This is a crash course in restauranteuring. [upbeat music]
Okay, guys, ready, start? [upbeat music] Hi, guys.
Hello.
Thank you for, uh, flying down to Bangalore.
On a Friday night.
On a Friday night. I hope this is not the worst way to spend your Friday night. We'll try and make it as fun as we can. Uh, the intent of this show is very much not to make it about ourselves. Uh, so typically, you know, none of our egos come into play or what we do too much. I- it's more focused on an entrepreneur who wants to start a restaurant. I think pretty much everybody wants to open one. At some point in their life, they've thought of it. I've thought of it. I've attempted it and failed a bunch of times. So we'll focus on that, and through the show, let's try and cover all that might be needed in opening a restaurant, and every point that we can cover, we'll try and approach. Let's start with introductions. Uh, let's start with Pooja first.
Hmm.
Tell us about you.
Where do I start from?
From the beginning.
From the beginning.
[chuckles]
So I'm from Bombay. I grew up there.
Yeah.
Uh, I started baking when I was six years old, uh, with my aunt, and I just thought it was really beautiful, simple ingredients.

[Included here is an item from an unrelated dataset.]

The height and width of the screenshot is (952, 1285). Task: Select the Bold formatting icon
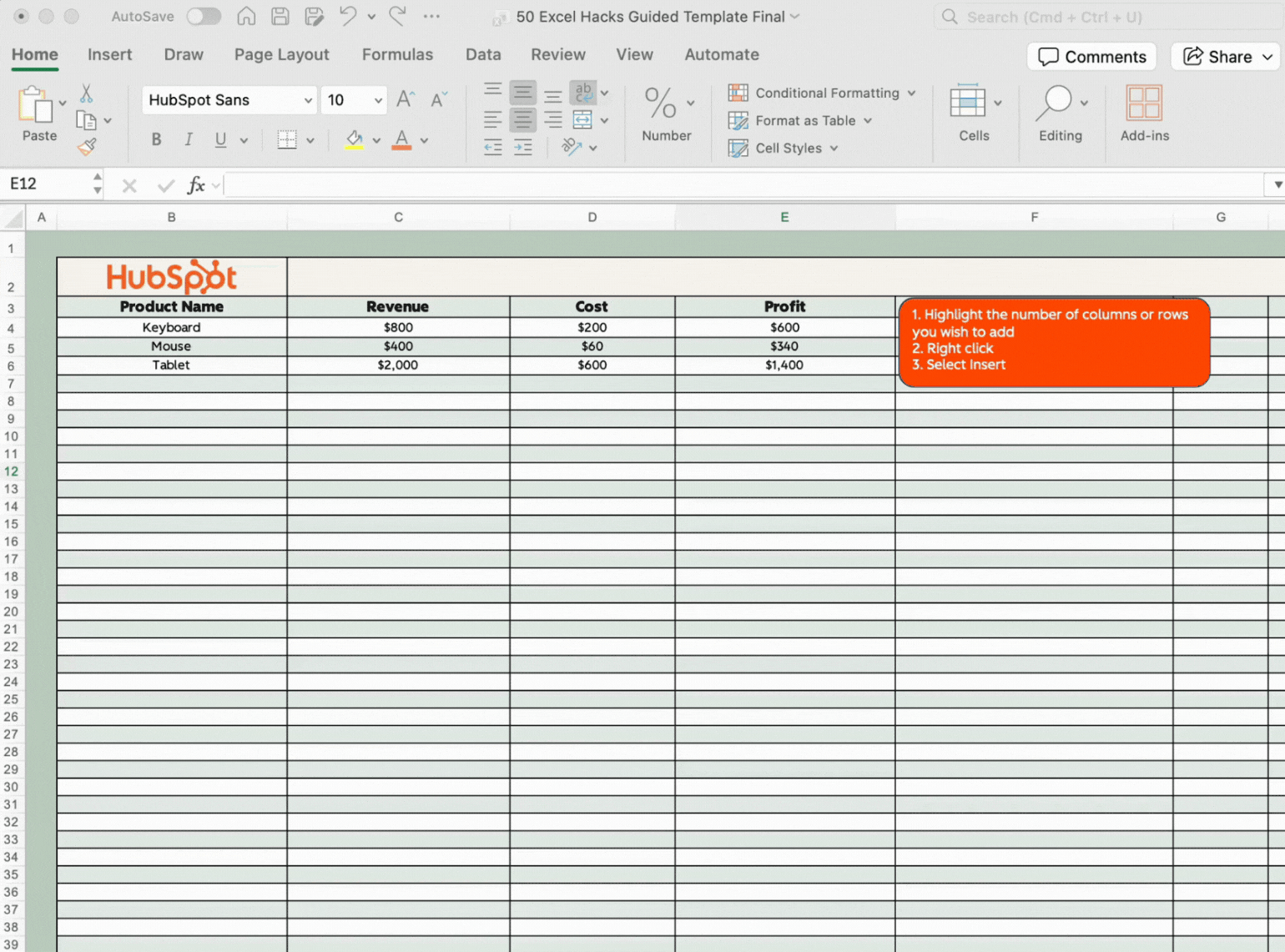[155, 139]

Tell us a bit about your parents as well.
Um, my parents, so my dad, um, ran his own business, which was, um, importing ball bearings, and my mom was, uh, a, a housewife, and so she used to cook and bake a lot, so I used to bake with her. And-
Is there a lot of money in ball bearings? So what we're trying to do is a euphemized way of asking was your dad wealthy?

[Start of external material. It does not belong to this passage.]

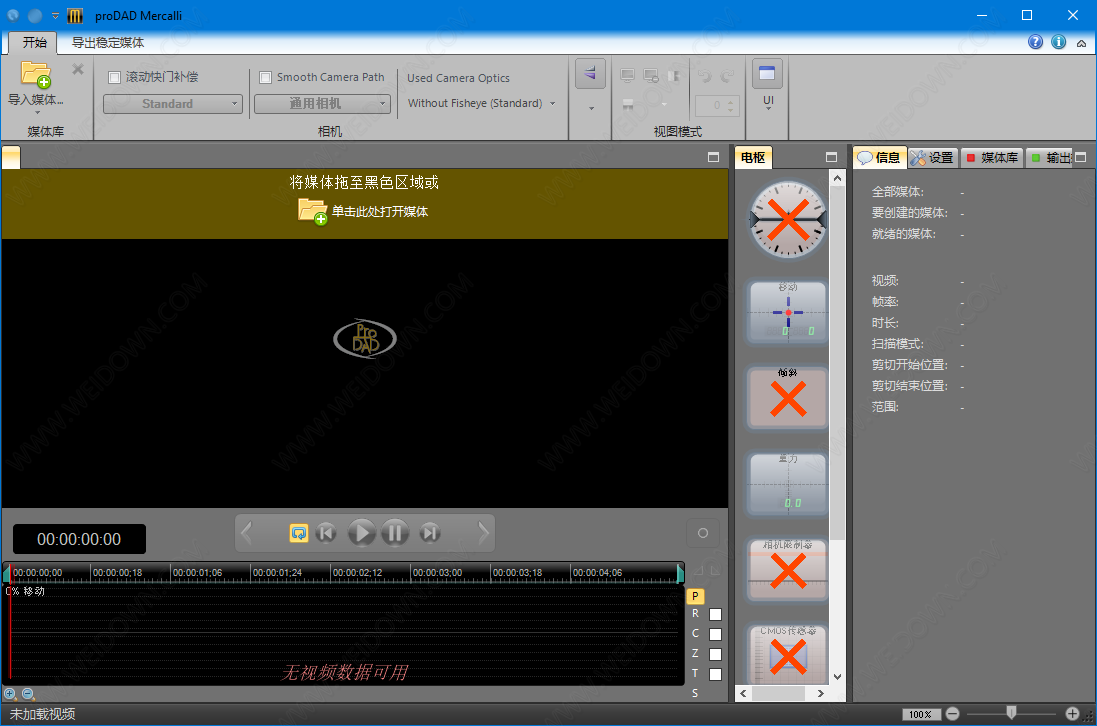Click the timeline zoom in magnifier
Viewport: 1097px width, 726px height.
point(10,693)
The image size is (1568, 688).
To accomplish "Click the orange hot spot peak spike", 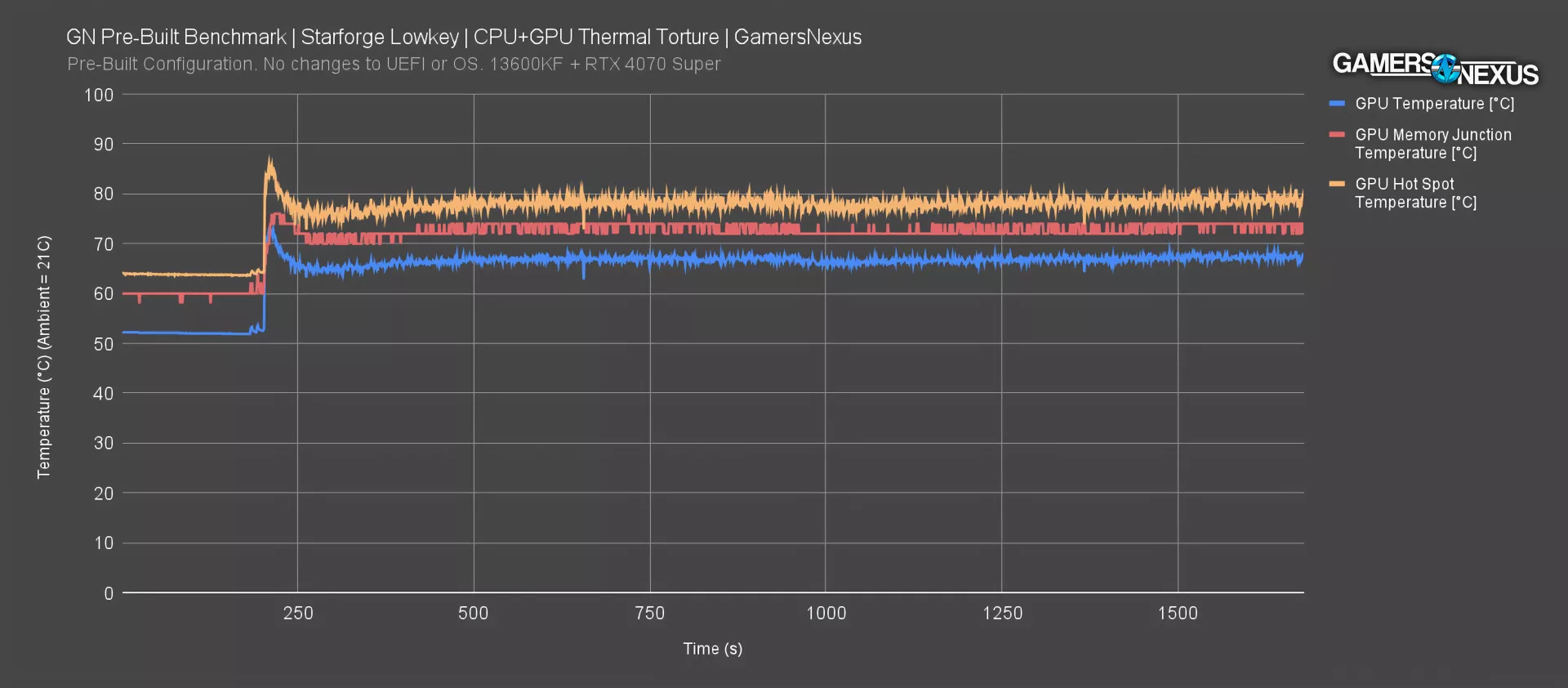I will [x=270, y=163].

Um, he wasn't initially. He [chuckles] he started off, uh, you know... H- he was kicked out from the family, so he had to start his own business. It took him a lot of time to kind of find his ground. Um, so we actually grew up with, uh, you know, being very conservative and being told that, "You can't afford this," and, "You can't do that," but they did the best that they could for us, right? Uh, we went to a good school, and then as we grew up, like, his business also did well, and then that kind of, um, you know, we saw him, uh... At least for me, that was, uh, that was a great sort of thing to see what you can build from scratch. And, and I always knew that if I had to do anything, it would never be, um, a job. I would always do something of myself, so-
And things got better while you were in high school or something?